President Fry continued, “These demonstrations interfered with normal teaching and research activities, singled out members of our community for harassment and intimidation, and forced us to severely restrict access to the central part of Drexel’s campus. Moreover, abusive or discriminatory language, to which individual members of our community were subjected, is not protected speech.”

Where is the controversy? He made an informed response, took all necessary precautions, and had the encampment removed with “no altercations, no need to use police force, and no arrests.” A removal which was delayed as result of his unsuccessful communication attempts with participating Drexel students to remove themselves rather than risk being arrested.

Drexel may have shown its ability to stand up for itself, but what about other universities that have been plagued by similar encampments?

Swarthmore College, a prominent liberal arts college, shares a similar experience with Drexel. On April 23, in a letter released by the school, an encampment of student-led, Pro-Palestinian protestors made their presence known on Parrish Lawn. The school made it clear they plan on increasing the presence of Swarthmore Public Safety officers, but the school would find itself coated in antisemitic, hateful vandalism the following week. The school also encouraged students to “navigate their feelings” with trusted peers around these “issues.”

The most prominent difference between Drexel and Swarthmore’s response is that while the encampment at Swarthmore lasted for six weeks, Drexel took just six days to remove the Korman encampment.

Swarthmore released a letter on May 16, their most recent communication regarding the encampment, claiming that while they felt “progress was being made,” “we had reached an impasse.” Co-presidents Tomoko Sakomura and Rob Goldberg would go on to call for students to “voluntarily remove the encampment from Parrish Lawn.” Rather than call on Swarthmore Safety Officers to move in and dismantle the encampment, or even Swarthmore Police, it seems Swarthmore has low expectations for the safety of their students.

The co-presidents would go on to say that due to the encampment, the graduating class’s commencement would be moved to Philadelphia. 

In another letter from May 20, the co-presidents addressed the community’s frustration towards the school’s unwillingness to have the encampment removed. They stated, “As we’ve seen at other institutions, attempts to clear encampments have often led to physical confrontations — including between police officers and protesters — and, in many cases, have not successfully ended the protests.”

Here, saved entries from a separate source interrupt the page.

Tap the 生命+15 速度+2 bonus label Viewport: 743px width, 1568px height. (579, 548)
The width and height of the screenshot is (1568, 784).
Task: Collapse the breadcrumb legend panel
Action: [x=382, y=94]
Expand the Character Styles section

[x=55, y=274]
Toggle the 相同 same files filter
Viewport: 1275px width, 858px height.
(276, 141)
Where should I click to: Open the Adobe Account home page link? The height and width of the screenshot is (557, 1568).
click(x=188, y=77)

Then, four days later, the encampment disbanded, making it the longest campus protest in the Philadelphia area. Swarthmore did not release any further letters regarding the encampment after May 20.

Swarthmore clearly does not care about its students. Grandstanding in front of their wealthy alumni and getting photos taken with their investors is far more important to them than standing up for its own students. Their passive approach, and willingness to lie regarding attempts by police to clear encampments, shows they are perfectly fine being made a mockery of by protestors.

I encourage anyone who was similarly enraged upon learning of the Korman encampment to rest easy knowing Drexel is led by those who care about you.